DATASET RECORDS: Begin

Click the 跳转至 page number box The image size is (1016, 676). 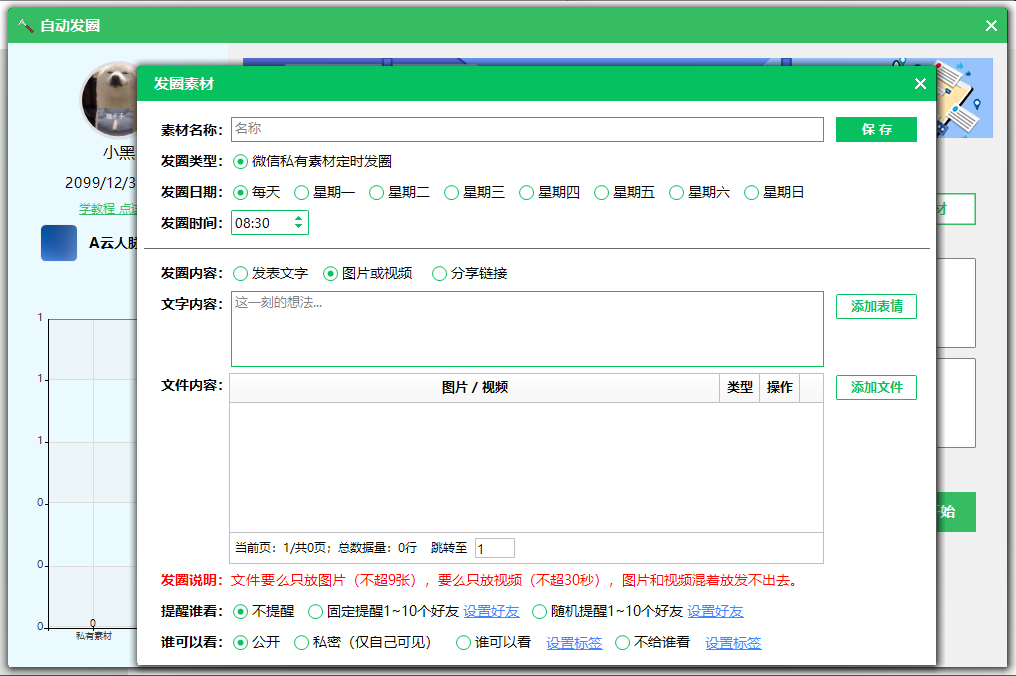pos(496,548)
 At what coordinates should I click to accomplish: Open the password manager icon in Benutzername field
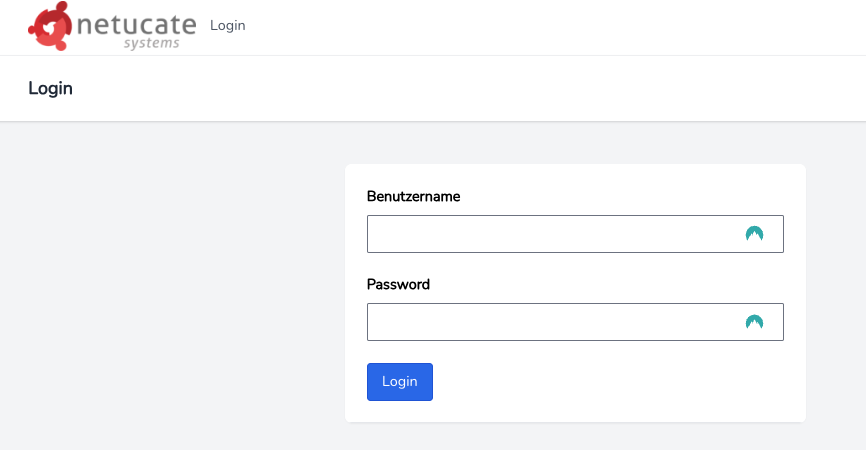[754, 234]
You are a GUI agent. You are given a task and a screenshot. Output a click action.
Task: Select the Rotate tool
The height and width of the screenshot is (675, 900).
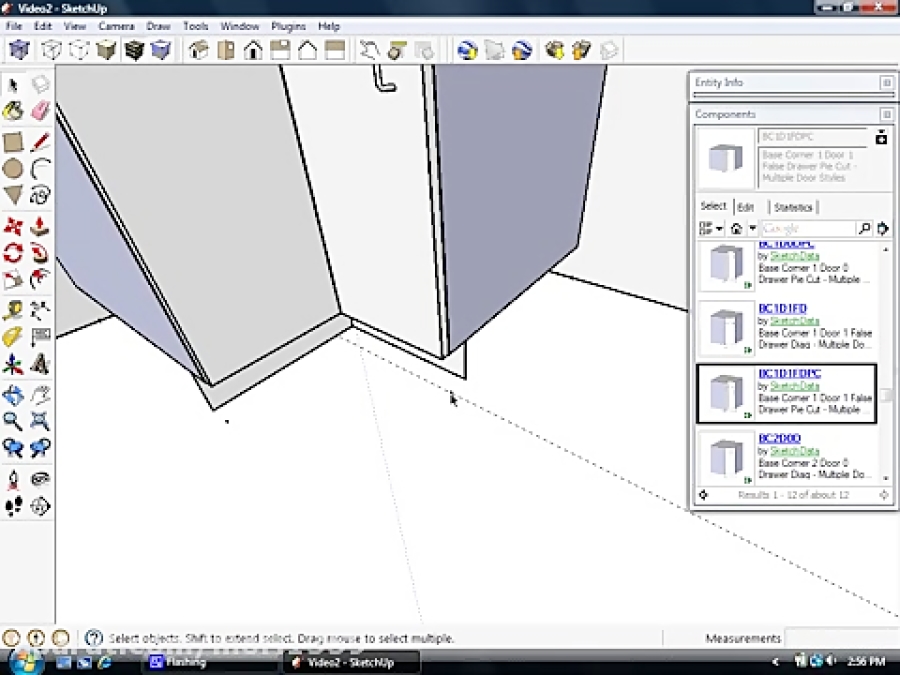[13, 253]
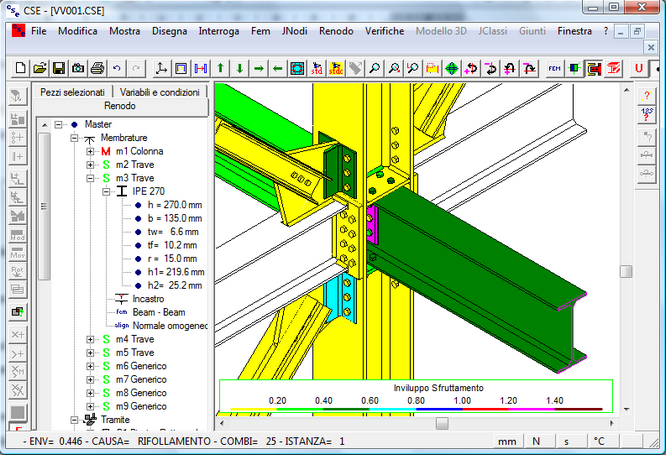Click the Undo arrow icon

click(x=117, y=68)
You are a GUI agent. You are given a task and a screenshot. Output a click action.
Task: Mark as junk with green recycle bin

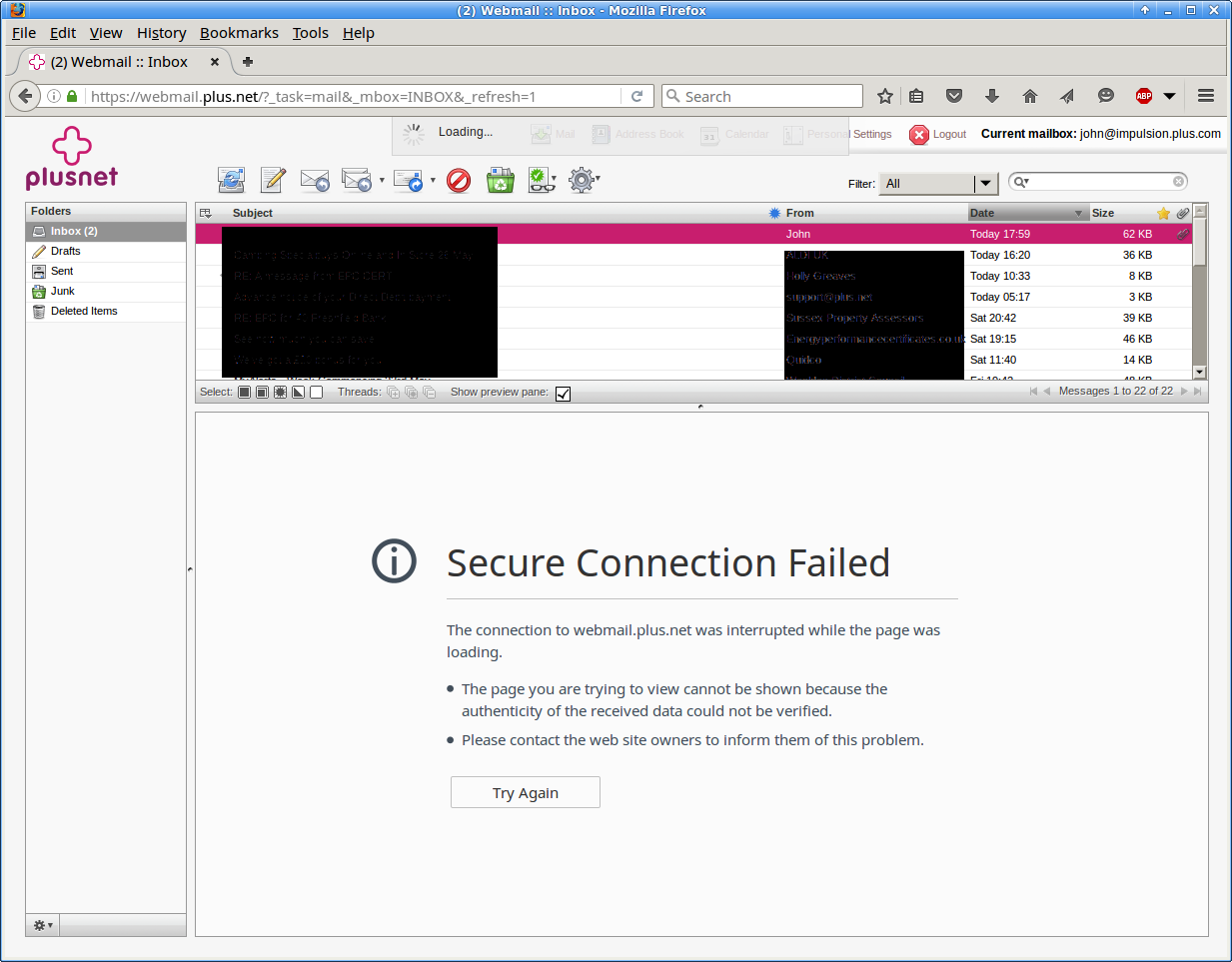pos(500,180)
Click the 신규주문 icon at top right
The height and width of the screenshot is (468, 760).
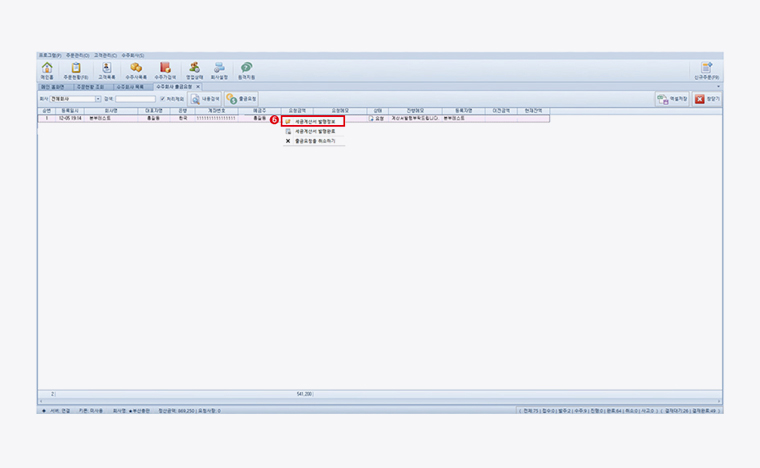(x=706, y=69)
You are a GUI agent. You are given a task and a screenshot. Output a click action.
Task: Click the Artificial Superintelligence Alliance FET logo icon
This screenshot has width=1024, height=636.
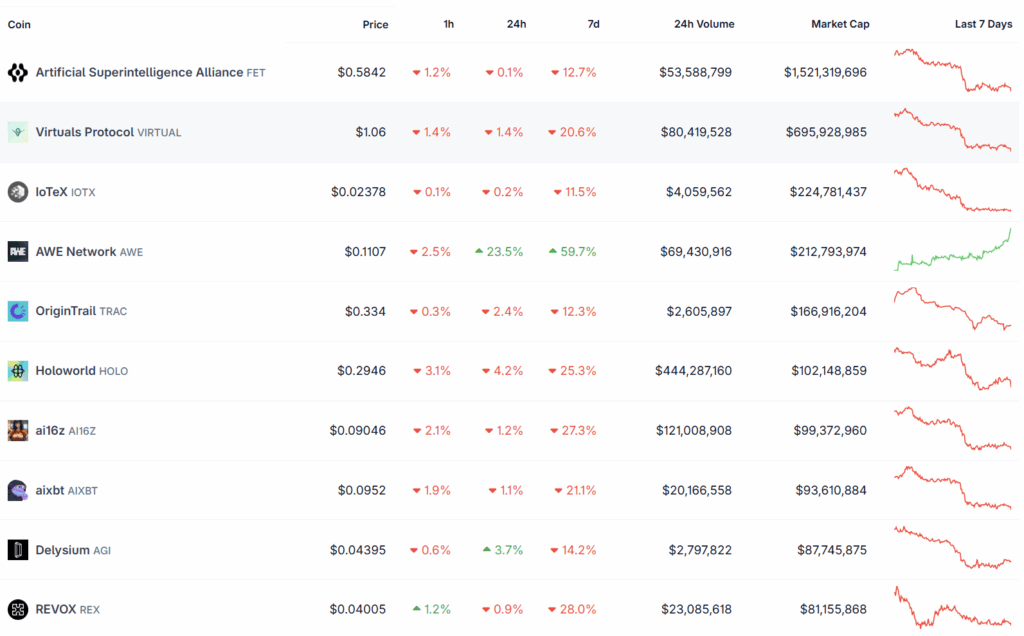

DATASET RECORDS: End

Locate "The height and width of the screenshot is (675, 900)." in the entries above. Copy, exactly and only, the lines from that line to the end, leaving out the pictures.

* PROBLEM SOLUTION *
The height and width of the screenshot is (675, 900).
[13, 253]
Click the Undo arrow icon

click(x=117, y=68)
You are a GUI agent. You are given a task and a screenshot. Output a click action.
Task: Mark as junk with green recycle bin

pos(500,180)
Click the 신규주문 icon at top right
The height and width of the screenshot is (468, 760).
(x=706, y=69)
You are a GUI agent. You are given a task and a screenshot. Output a click action.
Task: Click the Artificial Superintelligence Alliance FET logo icon
This screenshot has width=1024, height=636.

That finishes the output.